Pointing records for screenshots and web pages
——————
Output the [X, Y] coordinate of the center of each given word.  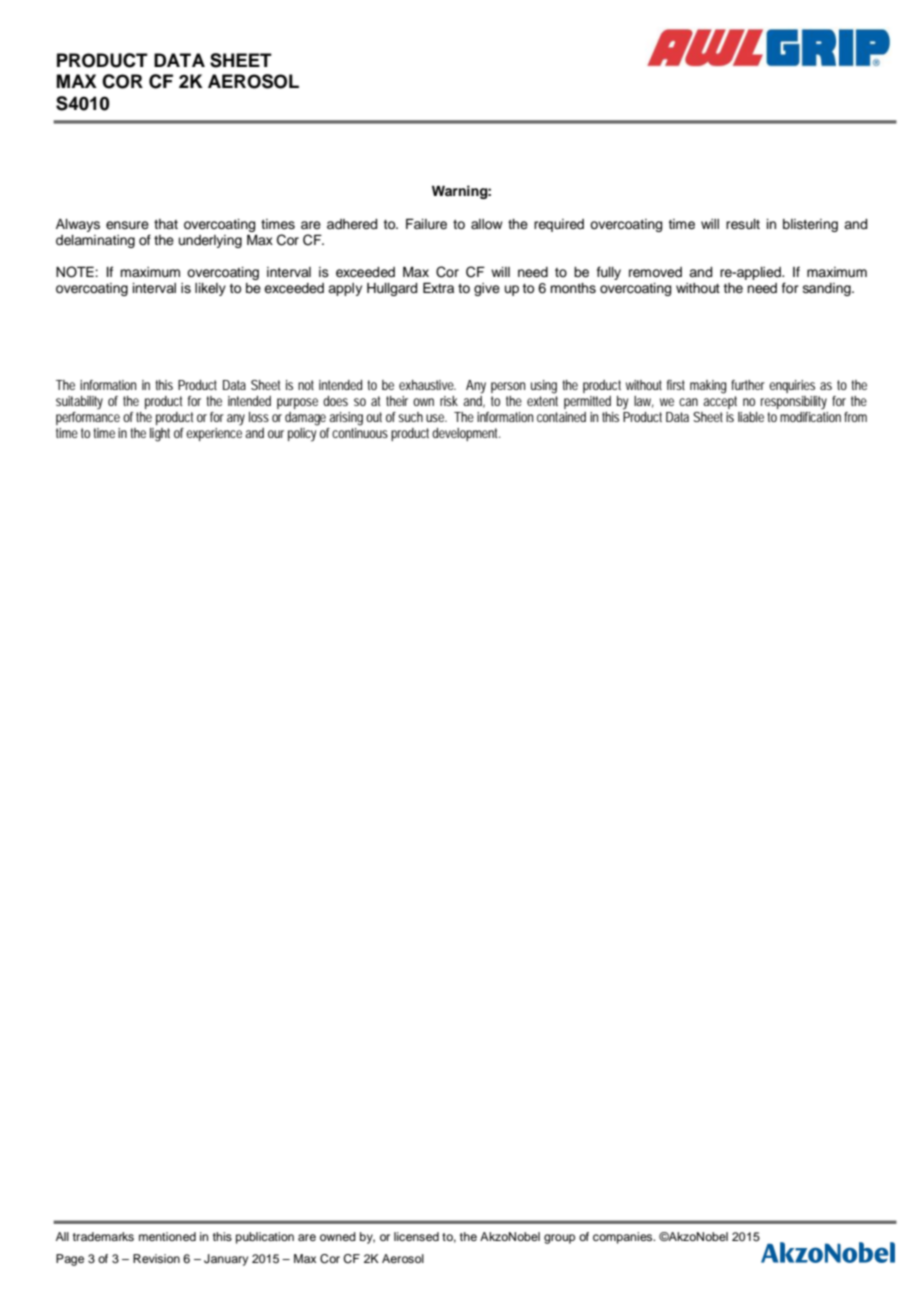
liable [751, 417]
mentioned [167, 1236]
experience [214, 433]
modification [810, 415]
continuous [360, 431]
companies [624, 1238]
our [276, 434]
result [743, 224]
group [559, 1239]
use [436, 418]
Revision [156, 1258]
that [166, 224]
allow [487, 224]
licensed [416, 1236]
——————
THE TASK: Render every line of the records as a numbered list, leaving out blank lines and any pictures.

RESPONSE:
1. Output the [X, Y] coordinate of the center of each given word.  
2. liable [751, 417]
3. mentioned [167, 1236]
4. experience [214, 433]
5. modification [810, 415]
6. continuous [360, 431]
7. companies [624, 1238]
8. our [276, 434]
9. result [743, 224]
10. group [559, 1239]
11. use [436, 418]
12. Revision [156, 1258]
13. that [166, 224]
14. allow [487, 224]
15. licensed [416, 1236]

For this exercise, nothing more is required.